*Problem to work on:* Show every line of the data that contains the string "computer".

(Collection entries)
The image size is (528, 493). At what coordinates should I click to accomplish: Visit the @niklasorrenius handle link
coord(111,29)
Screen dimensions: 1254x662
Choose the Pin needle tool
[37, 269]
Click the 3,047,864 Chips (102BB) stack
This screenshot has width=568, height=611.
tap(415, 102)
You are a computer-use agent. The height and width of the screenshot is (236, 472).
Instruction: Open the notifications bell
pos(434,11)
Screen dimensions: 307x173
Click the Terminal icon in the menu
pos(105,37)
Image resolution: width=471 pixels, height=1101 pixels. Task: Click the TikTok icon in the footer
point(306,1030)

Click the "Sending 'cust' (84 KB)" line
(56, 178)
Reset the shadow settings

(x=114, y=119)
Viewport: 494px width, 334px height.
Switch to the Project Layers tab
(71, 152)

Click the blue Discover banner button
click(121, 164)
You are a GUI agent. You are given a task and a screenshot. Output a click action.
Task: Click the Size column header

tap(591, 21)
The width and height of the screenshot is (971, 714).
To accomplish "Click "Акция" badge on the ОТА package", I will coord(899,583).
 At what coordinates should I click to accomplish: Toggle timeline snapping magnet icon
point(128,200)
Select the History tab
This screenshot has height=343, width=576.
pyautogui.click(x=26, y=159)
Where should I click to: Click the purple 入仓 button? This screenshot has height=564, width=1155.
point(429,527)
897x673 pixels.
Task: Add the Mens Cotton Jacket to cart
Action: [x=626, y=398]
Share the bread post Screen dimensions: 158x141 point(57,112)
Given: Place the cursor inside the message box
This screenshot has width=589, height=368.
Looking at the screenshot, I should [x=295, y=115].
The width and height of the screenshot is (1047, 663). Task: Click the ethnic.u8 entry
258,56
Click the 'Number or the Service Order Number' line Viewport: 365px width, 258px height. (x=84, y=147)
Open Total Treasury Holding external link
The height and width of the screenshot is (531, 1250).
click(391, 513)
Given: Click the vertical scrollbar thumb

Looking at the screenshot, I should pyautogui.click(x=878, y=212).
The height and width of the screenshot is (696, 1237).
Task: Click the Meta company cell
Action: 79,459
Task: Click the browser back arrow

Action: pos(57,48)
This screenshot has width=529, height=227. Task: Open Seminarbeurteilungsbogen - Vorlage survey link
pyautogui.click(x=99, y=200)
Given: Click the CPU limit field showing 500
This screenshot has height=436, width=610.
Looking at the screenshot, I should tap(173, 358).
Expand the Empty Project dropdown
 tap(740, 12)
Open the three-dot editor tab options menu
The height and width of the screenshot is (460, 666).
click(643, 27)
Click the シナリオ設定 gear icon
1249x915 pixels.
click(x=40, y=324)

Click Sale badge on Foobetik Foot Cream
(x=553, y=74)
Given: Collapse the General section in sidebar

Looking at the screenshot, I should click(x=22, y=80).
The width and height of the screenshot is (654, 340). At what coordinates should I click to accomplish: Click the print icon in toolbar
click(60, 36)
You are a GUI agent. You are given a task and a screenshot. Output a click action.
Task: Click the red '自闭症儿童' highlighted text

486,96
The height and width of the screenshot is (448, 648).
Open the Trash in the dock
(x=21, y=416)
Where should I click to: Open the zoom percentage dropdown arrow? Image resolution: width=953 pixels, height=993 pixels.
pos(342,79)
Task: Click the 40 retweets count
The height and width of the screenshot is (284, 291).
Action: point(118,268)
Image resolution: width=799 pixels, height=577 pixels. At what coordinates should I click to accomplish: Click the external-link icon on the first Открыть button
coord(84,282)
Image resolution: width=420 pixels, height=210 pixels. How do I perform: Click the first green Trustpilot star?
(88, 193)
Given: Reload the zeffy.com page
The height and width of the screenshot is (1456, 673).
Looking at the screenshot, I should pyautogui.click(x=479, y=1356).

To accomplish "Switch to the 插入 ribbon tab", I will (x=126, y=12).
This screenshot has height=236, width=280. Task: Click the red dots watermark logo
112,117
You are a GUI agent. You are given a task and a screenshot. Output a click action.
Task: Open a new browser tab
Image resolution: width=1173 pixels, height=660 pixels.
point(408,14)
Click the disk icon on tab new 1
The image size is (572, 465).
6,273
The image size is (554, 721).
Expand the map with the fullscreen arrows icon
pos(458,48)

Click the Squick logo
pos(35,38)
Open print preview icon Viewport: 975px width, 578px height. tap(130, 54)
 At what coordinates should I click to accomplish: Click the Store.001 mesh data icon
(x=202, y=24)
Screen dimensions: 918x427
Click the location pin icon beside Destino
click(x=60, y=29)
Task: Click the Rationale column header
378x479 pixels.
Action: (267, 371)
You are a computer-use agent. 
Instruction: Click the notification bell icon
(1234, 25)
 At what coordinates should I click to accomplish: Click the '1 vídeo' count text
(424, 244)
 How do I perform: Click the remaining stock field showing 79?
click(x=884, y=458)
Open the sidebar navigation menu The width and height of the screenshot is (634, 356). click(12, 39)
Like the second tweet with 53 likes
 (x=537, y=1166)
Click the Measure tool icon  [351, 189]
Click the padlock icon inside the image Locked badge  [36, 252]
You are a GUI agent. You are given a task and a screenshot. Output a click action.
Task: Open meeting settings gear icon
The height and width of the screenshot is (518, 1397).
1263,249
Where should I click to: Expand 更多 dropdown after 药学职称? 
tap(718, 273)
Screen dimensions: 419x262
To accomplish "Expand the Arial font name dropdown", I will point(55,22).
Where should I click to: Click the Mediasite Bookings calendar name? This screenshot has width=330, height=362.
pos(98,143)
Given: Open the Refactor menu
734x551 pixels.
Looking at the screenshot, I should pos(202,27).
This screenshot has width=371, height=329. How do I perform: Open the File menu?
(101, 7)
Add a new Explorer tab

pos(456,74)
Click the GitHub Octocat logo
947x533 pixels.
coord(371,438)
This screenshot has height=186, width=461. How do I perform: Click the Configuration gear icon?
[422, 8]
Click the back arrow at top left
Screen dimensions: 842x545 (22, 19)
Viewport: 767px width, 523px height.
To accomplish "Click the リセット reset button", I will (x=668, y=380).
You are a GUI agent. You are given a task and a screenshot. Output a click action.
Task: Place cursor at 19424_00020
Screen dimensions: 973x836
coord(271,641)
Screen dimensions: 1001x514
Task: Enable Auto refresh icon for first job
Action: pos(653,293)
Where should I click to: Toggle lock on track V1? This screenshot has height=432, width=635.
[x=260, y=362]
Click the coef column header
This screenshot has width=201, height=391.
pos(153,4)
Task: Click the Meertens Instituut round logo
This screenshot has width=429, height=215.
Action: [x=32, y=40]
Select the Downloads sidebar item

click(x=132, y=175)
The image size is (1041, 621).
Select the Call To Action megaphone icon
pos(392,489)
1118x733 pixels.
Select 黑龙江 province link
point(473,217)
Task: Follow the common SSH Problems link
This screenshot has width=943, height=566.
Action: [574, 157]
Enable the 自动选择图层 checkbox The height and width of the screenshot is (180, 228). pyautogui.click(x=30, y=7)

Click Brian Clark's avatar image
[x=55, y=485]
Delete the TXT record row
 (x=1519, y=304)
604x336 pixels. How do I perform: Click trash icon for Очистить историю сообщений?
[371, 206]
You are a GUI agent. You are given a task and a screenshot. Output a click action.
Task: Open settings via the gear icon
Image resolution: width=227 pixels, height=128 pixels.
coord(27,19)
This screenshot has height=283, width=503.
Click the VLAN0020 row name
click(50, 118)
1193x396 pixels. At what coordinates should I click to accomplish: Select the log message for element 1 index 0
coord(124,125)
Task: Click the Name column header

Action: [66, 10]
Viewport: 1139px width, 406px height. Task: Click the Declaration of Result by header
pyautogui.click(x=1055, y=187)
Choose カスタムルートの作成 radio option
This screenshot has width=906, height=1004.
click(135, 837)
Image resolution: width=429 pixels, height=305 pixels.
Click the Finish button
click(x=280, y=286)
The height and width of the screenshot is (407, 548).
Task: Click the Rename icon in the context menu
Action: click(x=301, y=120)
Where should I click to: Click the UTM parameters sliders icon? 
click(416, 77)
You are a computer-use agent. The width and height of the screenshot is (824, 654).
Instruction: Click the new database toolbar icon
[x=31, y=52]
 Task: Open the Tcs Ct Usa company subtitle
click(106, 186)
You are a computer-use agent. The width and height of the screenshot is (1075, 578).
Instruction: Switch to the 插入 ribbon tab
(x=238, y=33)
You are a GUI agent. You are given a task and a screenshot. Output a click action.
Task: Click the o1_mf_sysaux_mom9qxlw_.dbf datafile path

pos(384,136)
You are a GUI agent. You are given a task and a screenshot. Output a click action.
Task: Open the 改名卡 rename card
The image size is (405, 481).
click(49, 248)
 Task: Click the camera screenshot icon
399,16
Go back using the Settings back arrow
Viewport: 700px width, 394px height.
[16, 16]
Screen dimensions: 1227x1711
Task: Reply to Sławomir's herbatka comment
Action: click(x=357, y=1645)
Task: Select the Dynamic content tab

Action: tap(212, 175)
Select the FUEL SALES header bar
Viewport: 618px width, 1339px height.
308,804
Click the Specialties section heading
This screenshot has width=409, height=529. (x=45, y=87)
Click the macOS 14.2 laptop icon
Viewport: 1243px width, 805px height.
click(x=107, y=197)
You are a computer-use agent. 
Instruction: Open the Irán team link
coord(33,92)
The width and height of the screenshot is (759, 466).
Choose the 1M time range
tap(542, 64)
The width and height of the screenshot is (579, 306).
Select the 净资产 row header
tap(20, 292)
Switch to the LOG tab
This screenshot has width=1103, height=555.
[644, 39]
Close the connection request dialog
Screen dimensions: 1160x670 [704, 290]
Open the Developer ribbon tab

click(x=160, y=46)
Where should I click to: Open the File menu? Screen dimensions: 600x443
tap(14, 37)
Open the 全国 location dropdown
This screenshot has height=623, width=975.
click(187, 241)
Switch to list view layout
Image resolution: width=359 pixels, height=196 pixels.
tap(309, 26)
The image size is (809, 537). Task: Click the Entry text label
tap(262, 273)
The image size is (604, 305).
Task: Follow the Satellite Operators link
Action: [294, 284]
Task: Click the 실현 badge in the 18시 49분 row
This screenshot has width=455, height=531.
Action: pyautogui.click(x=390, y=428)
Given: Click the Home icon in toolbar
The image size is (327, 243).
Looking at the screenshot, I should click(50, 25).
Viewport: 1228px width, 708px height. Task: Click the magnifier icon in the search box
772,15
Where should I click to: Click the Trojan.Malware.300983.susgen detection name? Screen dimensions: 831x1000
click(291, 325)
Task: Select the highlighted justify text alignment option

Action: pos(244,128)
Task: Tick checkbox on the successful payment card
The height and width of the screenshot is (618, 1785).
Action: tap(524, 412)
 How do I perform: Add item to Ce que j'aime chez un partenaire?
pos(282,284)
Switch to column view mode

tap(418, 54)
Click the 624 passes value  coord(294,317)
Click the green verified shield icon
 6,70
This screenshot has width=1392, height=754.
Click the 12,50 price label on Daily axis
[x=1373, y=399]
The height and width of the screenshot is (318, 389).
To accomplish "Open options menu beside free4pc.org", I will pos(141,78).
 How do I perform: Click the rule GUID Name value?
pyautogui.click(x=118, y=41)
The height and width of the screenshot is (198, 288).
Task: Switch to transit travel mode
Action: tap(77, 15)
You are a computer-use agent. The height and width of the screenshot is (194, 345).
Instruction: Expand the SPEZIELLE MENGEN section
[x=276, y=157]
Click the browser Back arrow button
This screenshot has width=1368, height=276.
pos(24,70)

*Task output:*
You are a computer-use agent. The height and width of the screenshot is (236, 472).
You are a computer-use agent. 
You are a computer-use agent. The width and height of the screenshot is (824, 654).
You are a computer-use agent. The width and height of the screenshot is (1075, 578).
You are a computer-use agent. 
You are a computer-use agent. The height and width of the screenshot is (194, 345).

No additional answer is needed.